I grew up in a home where I could talk to my Korean mother in Korean, converse with my Caucasian-American father in English and never notice that I had switched languages. Back then, I was blissfully unaware that I was unusual. I was half-Korean, half-American, I would announce to my friends with conviction.
This naivete lasted until I moved to a new state in seventh grade. When I got to my new school, the kids made it clear that I was different. They learned my middle name was Jinju — a Korean word meaning pearl — and they used it to mock me. "Jinjuuu!" they would call out sneeringly. I didn't tell my parents and just waited it out, struggling to laugh it off while wanting to cry. Finally, pressured and miserable, I looked at my skin color and saw that it was light enough. I could pass for white and blend in with the majority of the kids at our school. I could ignore my Korean background, if I wanted.
Yet the day that I realized that I looked white enough to pass, I made a conscious choice to refuse to be ashamed of my heritage, even in the face of what I only later recognized as racism. Though I can't explain it, I think I knew subconsciously that if I bent to this type of peer pressure, there would be other kinds of pressure in the future that I wouldn't be able to face. I couldn't set this precedent.
Instead, I chose to show off my Korean half as a badge of honor. Soon, the attitudes around me began to change, but not in the ways I had hoped. Rather than being mocked, my Korean side was being ignored. "Oh, you're not really Korean," people would tell me. "You're just a white girl." Other comments showed me that some of my friends referred to me as Korean only so that they could use me as their ticket to being open-minded and accepting — I became proof of their tolerance.
Furious at the hypocrisy of a world that could change its attitude about race so drastically between middle school and high school, I stood ready to defy everyone around me, to identify myself as only Korean from then on. If blacks who were only one- eighth black could still be black, then I could still be Korean. But I realized something at that point: it was "in" to be nonwhite, it was "in" to be of a different race, it was "in" to be multicultural. And that was when I backed out.

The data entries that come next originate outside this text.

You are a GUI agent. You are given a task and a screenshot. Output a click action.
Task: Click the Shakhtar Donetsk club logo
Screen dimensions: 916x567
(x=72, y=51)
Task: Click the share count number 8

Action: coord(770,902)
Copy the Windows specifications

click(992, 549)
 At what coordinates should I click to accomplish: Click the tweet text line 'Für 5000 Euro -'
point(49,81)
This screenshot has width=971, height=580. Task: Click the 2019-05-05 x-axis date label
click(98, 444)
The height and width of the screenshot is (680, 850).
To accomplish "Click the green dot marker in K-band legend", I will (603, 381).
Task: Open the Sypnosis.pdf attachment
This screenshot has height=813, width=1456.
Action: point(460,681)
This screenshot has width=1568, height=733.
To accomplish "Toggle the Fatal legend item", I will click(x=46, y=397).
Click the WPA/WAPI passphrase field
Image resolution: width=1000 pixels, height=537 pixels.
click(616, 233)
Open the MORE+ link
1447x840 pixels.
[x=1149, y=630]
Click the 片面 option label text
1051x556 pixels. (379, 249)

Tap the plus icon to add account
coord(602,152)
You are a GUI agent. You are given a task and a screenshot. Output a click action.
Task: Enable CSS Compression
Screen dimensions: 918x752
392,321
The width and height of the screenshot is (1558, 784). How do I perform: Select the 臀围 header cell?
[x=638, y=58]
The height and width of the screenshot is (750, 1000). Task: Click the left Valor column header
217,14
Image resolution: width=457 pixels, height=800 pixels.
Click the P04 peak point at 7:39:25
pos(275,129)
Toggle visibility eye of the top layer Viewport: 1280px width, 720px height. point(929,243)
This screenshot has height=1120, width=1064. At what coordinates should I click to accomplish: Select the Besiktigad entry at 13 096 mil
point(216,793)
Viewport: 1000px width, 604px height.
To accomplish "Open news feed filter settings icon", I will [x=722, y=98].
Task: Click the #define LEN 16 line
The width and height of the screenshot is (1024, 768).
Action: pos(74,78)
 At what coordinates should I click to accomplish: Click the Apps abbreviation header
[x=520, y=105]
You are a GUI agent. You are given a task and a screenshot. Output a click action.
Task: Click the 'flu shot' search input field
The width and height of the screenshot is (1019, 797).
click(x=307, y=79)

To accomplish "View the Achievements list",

In middle school, it was "in" to be white. I stayed half-Korean and half-white. In high school it was "in" to be nonwhite. But I still viewed myself as half-Korean and half-white and was proud of both sides of my family, no matter what the world said the value of either side should be.
I came to Princeton almost as blithely as I had gone into middle school and found myself confronted by a completely new environment that I had not expected in the slightest. The diversity of the school, so different from my almost all-white high school, overwhelmed me, and I realized slowly that my attempt to be both Korean and white was not working. I wasn't fitting perfectly into either environment.
It was also at Princeton that I met other mixed kids like me, other kids who shared the same struggle in which I had thought I was alone. It was a culture that I was familiar with, a culture in which I could refer to myself as "'half n' half" and then laugh about how it made me sound like milk and cream — and have others around me empathize. It wasn't until I arrived on campus that I realized how desperate I had been for someone to hear my story and be able to tell me with fierce intensity, "I understand."
I'm not a neat compilation of two races. I'm not both Korean and white, and I could never be, since I could never go through each separate experience that either my white American friends or Korean-American friends had. Nor is my life evenly split between the two. I am neither, and yet I'm part of both cultures, each one swirling around within me in indefinable patterns. I am both, I am half, I am neither, I am all three.